◆ Aim of the task ◆
Reproduce the lines from the one with "Click the info" to the one with "coord(264,339)", leaving out the pictures.

[start of Data supplied]

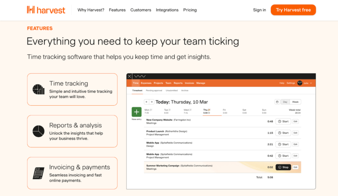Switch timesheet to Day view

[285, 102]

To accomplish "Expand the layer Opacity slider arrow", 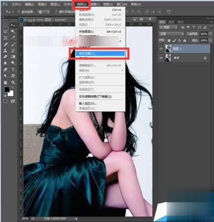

[end of Data supplied]
[start of Data supplied]

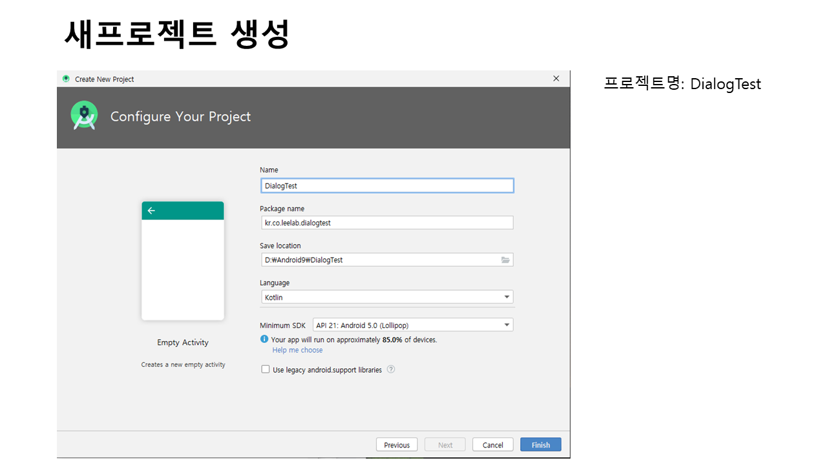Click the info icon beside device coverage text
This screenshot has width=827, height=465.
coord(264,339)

[end of Data supplied]

◆ Response to the task ◆
Click the info icon beside device coverage text
This screenshot has width=827, height=465.
coord(264,339)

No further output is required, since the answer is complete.